## Exercise details:
Could you copy exactly the line that contains "You are a GUI" and every line after it to the end of the records, and nothing more?

------

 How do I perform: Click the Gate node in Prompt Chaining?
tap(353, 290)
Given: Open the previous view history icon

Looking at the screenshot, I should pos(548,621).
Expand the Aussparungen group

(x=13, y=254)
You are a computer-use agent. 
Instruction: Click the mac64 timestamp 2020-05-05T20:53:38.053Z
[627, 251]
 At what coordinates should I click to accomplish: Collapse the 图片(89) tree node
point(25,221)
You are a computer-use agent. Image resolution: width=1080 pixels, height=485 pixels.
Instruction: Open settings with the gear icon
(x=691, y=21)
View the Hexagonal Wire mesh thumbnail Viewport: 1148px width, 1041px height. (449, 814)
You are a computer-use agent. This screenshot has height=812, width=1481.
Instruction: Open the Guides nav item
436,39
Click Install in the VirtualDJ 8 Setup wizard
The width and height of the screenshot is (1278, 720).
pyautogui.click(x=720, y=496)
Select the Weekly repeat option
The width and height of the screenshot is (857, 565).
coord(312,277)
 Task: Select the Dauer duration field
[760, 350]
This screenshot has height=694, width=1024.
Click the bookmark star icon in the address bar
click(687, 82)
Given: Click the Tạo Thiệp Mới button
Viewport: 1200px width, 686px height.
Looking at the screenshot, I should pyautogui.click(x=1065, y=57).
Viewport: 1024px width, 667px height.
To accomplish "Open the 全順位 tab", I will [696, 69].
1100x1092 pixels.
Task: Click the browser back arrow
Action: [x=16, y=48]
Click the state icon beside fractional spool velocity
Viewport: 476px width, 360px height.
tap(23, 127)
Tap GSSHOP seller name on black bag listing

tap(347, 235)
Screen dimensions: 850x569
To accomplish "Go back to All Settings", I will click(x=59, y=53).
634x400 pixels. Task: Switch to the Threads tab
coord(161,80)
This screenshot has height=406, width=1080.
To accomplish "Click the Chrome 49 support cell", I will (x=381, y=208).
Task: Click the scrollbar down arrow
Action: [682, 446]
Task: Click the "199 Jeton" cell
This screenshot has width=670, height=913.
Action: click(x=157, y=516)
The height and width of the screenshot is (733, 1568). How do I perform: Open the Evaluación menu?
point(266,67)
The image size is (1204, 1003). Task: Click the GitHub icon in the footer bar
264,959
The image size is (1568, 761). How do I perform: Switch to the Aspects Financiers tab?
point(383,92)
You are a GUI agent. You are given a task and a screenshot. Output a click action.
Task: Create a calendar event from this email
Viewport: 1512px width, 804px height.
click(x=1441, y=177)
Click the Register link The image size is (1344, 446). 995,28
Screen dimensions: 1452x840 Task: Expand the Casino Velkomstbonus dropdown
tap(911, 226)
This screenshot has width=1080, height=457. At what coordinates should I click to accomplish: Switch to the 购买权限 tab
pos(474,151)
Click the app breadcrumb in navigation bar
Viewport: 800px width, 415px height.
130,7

------

## Result for this exercise:
You are a GUI agent. You are given a task and a screenshot. Output a click action.
Task: Create a calendar event from this email
Viewport: 1512px width, 804px height.
click(x=1441, y=177)
Click the Register link The image size is (1344, 446). 995,28
Screen dimensions: 1452x840 Task: Expand the Casino Velkomstbonus dropdown
tap(911, 226)
This screenshot has width=1080, height=457. At what coordinates should I click to accomplish: Switch to the 购买权限 tab
pos(474,151)
Click the app breadcrumb in navigation bar
Viewport: 800px width, 415px height.
130,7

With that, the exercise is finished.